Oh my life. It works!

I introduced my year 8 class to their first PBL style project on Friday – we’re going to be working together to build a museum style exhibition on life in Tudor Wales.

I started by explaining that I was going on a mystery holiday and wanted some help as I could ask 5 questions to help me pack. They brainstormed in groups and we got a selection on the board, which I then answered with info about Tudor Wales and asked if they could guess where I was going!

I then explained the project, why I was doing, and the difference between what I had done in the past and what I was proposing now. We took a vote as to which they wanted to do – the old version, or the new, and the voting was unanimous in favour of the project.

I then handed out the textbooks and gave them 25 minutes to come up with a list of possible topics or questions, while I went round and talked to them, set a few on the right lines (mostly of focus – lots wanting to talk about Henry and the six wives) and answered some questions.

We then started feeding back to the board, and turning topics into enquiry questions – From ‘Tudor food’ to ‘What did people eat in Tudor times’ etc etc. This also allowed us to talk about the difference between closed and open questions, and unanswerable questions (‘How many pets did they keep in Tudor times?).

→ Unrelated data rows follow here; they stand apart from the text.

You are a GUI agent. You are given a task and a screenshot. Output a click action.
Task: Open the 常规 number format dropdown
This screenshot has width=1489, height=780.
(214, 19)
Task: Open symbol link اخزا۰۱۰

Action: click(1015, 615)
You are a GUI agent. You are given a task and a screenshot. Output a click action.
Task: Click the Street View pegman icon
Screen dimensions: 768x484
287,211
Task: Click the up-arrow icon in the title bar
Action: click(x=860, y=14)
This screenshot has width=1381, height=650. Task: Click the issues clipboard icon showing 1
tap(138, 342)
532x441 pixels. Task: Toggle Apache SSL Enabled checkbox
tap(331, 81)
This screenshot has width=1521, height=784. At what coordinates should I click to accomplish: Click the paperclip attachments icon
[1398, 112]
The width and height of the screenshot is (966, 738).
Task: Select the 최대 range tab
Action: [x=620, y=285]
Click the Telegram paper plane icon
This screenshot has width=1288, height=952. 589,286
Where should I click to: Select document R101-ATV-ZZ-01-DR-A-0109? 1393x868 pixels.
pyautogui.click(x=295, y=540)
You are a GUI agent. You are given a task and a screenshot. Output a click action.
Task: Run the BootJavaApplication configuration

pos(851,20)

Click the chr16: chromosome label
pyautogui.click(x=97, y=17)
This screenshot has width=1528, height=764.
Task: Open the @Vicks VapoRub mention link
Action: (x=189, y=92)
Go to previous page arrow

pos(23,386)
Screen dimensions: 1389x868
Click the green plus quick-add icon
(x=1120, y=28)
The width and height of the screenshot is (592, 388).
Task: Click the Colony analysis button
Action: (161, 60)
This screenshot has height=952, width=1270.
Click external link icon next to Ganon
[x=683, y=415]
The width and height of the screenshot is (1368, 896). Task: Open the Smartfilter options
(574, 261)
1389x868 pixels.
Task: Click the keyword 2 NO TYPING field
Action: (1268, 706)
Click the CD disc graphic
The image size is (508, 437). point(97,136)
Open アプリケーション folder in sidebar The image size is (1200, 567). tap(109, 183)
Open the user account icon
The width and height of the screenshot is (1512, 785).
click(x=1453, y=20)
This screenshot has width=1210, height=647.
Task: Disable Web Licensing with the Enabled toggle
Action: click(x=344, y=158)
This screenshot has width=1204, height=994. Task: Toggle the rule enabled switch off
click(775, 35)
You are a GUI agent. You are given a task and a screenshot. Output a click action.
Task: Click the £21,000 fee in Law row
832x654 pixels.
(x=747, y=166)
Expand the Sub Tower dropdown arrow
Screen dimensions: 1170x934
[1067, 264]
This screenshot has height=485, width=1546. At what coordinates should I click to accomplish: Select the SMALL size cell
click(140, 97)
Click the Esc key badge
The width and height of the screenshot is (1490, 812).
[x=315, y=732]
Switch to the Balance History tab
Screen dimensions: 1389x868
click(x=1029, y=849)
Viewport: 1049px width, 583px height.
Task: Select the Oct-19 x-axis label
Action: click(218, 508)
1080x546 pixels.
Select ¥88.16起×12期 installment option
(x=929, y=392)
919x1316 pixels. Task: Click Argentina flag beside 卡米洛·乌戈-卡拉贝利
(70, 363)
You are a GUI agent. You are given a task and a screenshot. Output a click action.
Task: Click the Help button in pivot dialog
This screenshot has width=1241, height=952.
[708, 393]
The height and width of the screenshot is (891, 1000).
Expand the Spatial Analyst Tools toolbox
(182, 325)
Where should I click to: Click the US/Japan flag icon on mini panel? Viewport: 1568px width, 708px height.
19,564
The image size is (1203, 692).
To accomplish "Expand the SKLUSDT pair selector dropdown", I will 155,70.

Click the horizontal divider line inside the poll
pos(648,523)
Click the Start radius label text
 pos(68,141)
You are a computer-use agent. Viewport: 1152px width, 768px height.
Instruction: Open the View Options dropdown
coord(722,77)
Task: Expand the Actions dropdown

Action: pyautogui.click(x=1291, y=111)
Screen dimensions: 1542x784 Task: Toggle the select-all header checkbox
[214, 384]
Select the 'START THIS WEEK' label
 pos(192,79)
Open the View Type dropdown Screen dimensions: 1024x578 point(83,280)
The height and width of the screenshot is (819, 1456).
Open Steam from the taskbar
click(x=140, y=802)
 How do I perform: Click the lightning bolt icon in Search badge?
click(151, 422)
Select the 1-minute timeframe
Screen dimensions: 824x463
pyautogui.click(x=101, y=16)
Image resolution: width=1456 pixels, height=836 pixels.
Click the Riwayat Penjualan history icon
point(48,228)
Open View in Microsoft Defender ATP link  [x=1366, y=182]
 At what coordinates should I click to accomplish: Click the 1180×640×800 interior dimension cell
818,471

So far so good, but at one point something happened that I wasn’t expecting.

One of the girls asked a question along the lines of ‘did they go on dates?’ which we reworded as ‘How did people get together’. For some reason that seemed to open the flood gates to much more genuine questions, rather than ones culled from text books topics, including ‘Did they have condoms in Tudor times?’ and ‘Could you be gay in Tudor times?’.

Writing it down now doesn’t quite do justice to the buzz that seemed to in the room. And this was Friday last lesson! The reality that they could genuinely ask questions and be rewarded for it, rather than playing ‘guess what the teacher wants’ seemed to be genuinely liberating, for them and me.

Someone later commented that it was the kind of feeling you wish you could bottle. I know there are going to be plenty of missteps along the way, but for a first step on the road this was way better than I was hoping.

Even Better If…

In the cold light of reflection there were two things I would have changed. Both to do with the way I want to try and use exercise books this year. The first was that I got them to draft their questions in the back of their books. In hindsight, this is a key part of the process and deserves to be recorded as such. There will be no more ‘back of the books’ work.
The second was that I messed up the timing so they didn’t fill in their logbooks[1. I’ve got them to leave the first few pages free to keep a summary record of each lesson. Note to self: Blog about this]. This is something I need to work on.